SET TASK:
Rewrite the records from the line with "Given: Open the" up to and including the line with "Looking at the screenshot, I should point(291,1407).", changing "film" to "video" and leaving everything else as it is. Omit the pictures from your answer.
————————
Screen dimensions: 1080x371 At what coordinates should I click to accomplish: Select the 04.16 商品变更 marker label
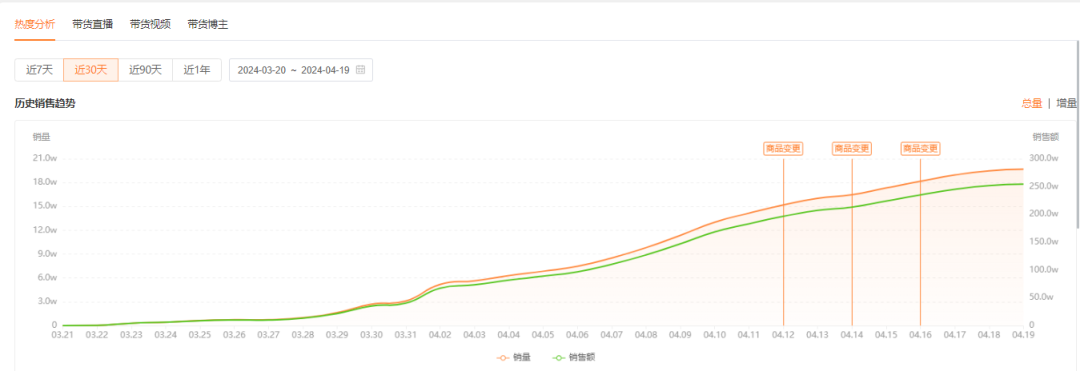920,148
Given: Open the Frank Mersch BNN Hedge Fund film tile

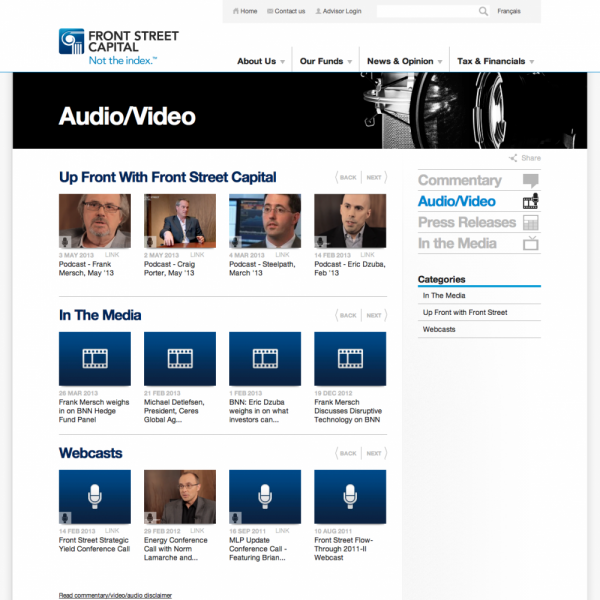Looking at the screenshot, I should tap(95, 358).
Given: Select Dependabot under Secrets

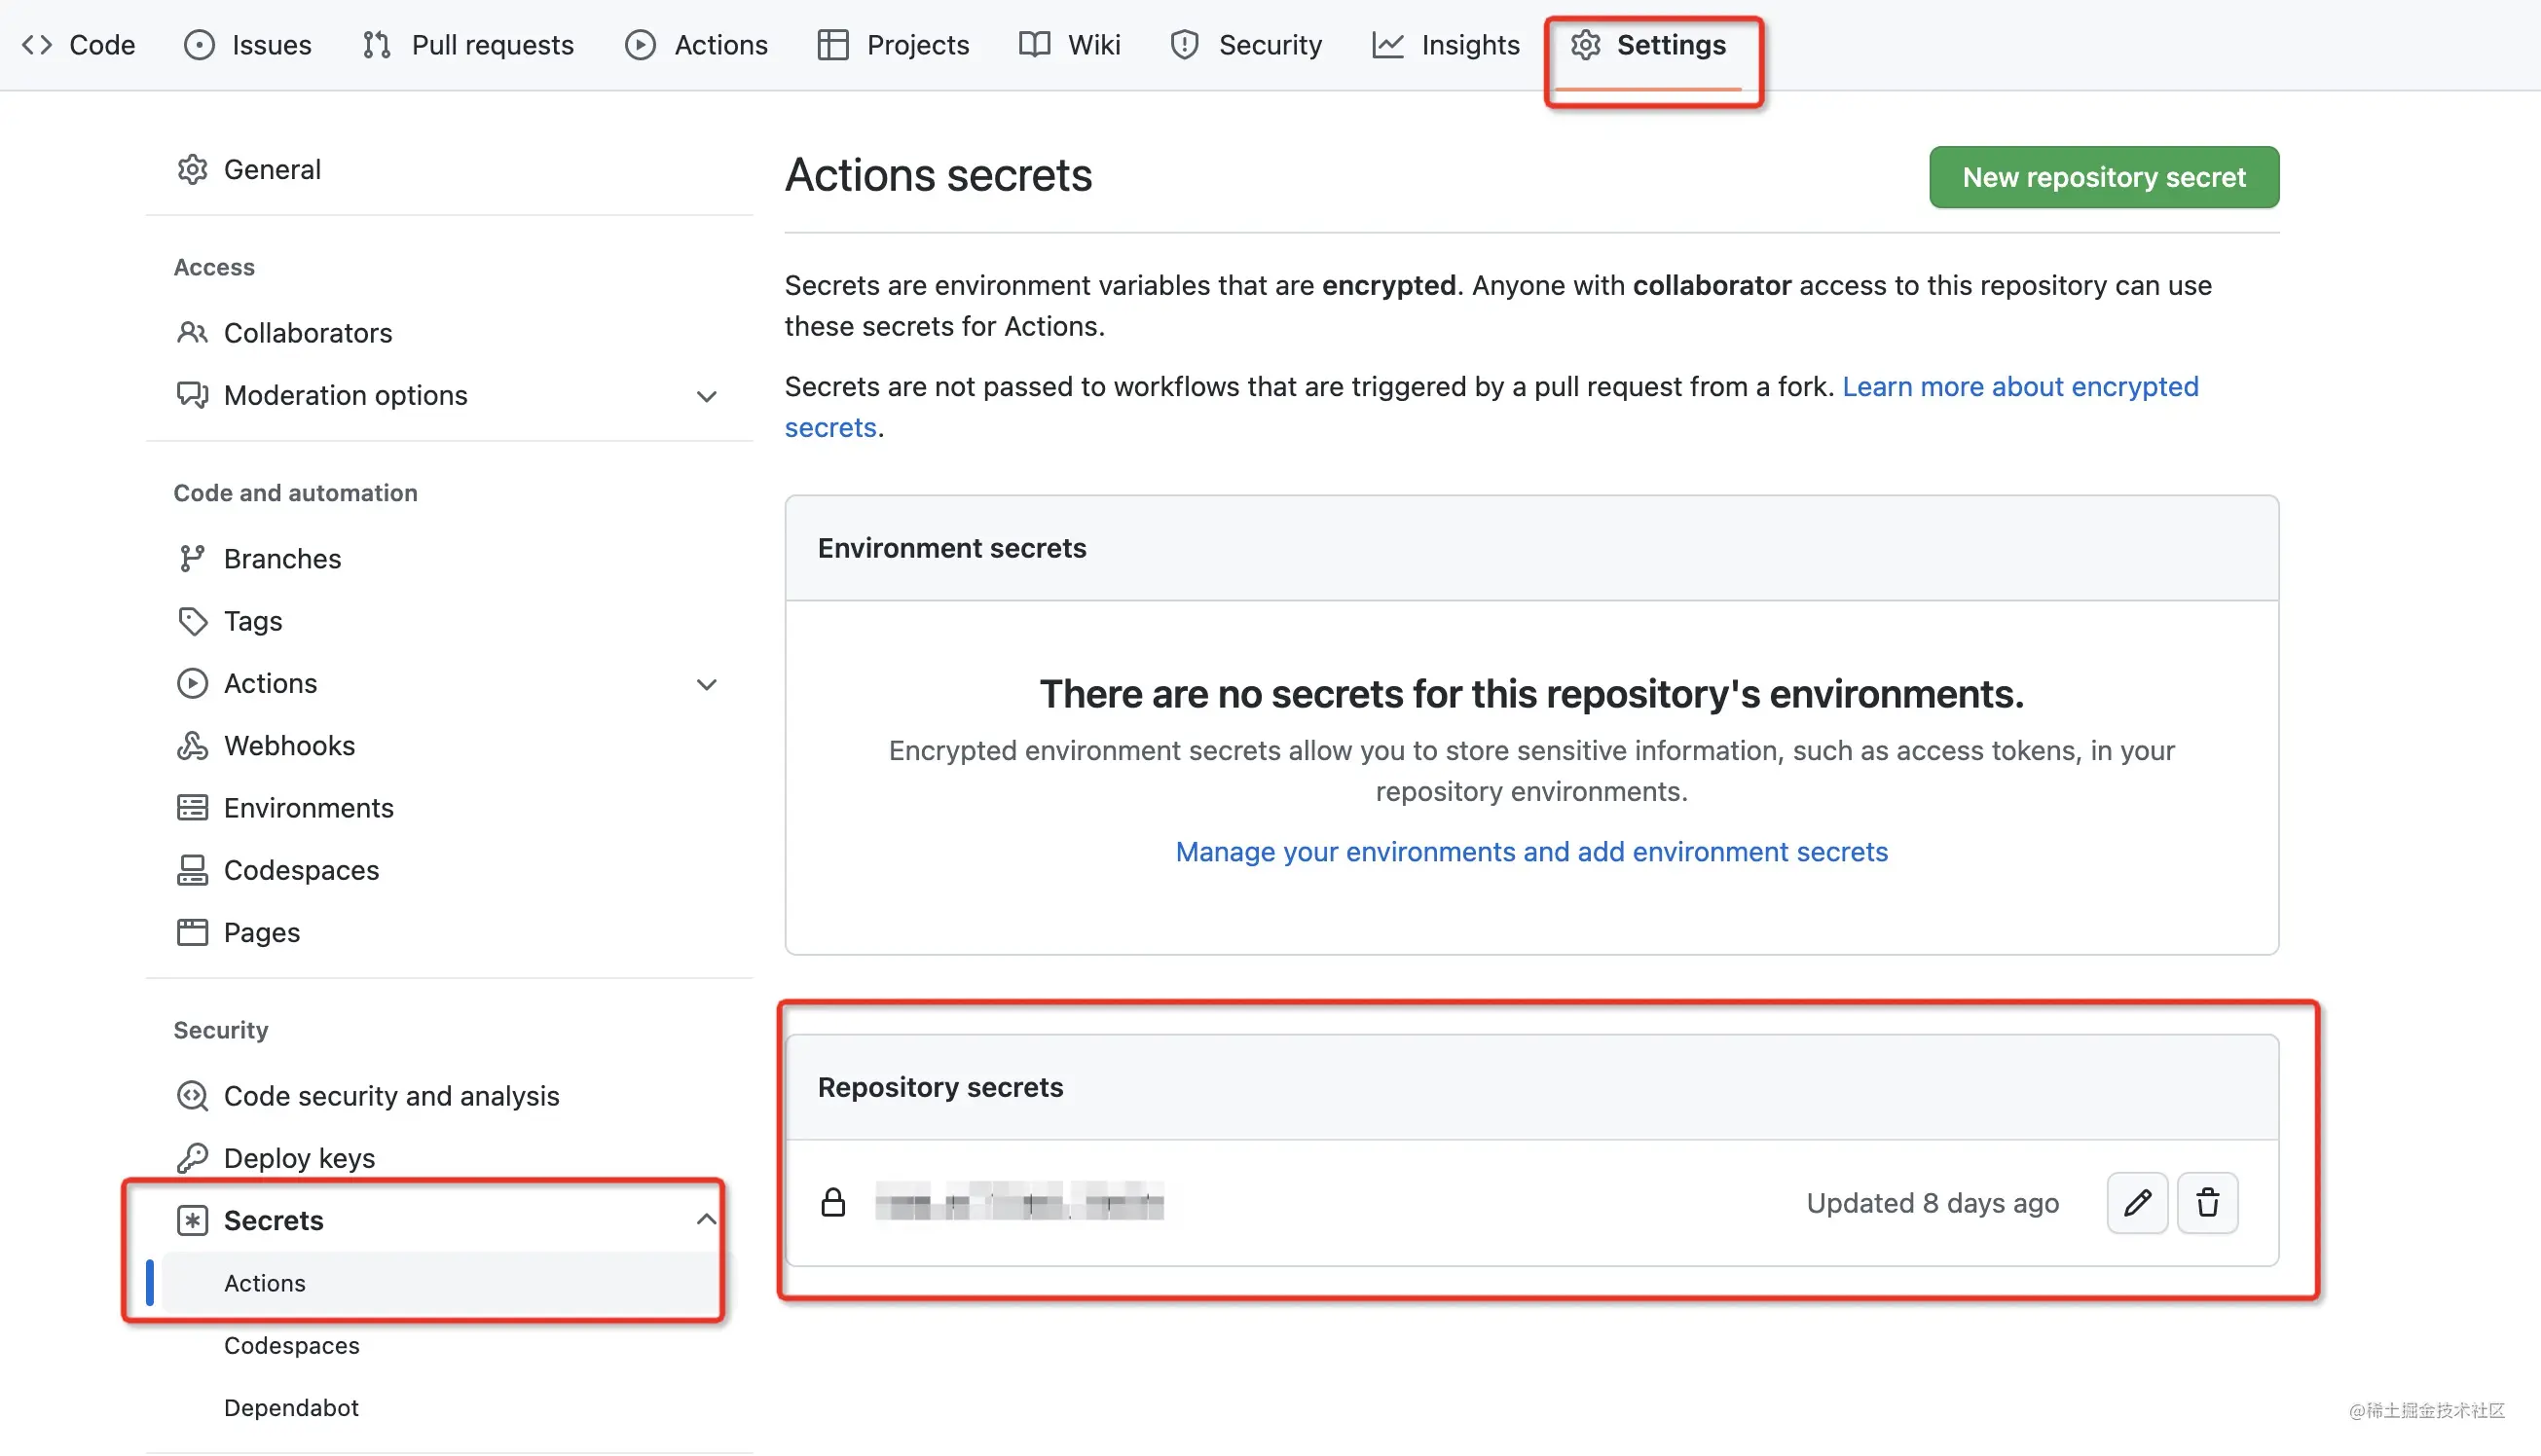Looking at the screenshot, I should point(291,1407).
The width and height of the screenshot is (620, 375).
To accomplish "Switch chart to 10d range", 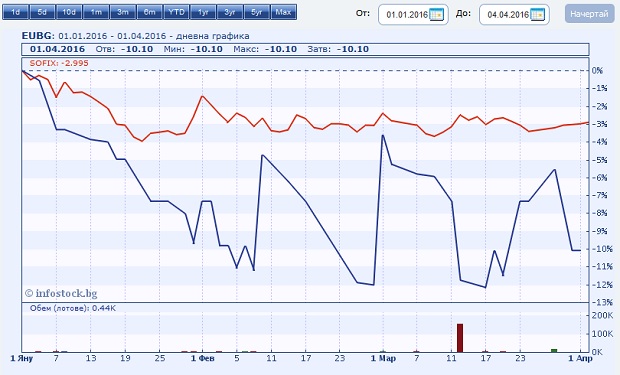I will tap(69, 12).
————————
ANSWER TO THIS EXERCISE:
Given: Open the Frank Mersch BNN Hedge Fund video tile

Looking at the screenshot, I should tap(95, 358).
Given: Select Dependabot under Secrets

Looking at the screenshot, I should point(291,1407).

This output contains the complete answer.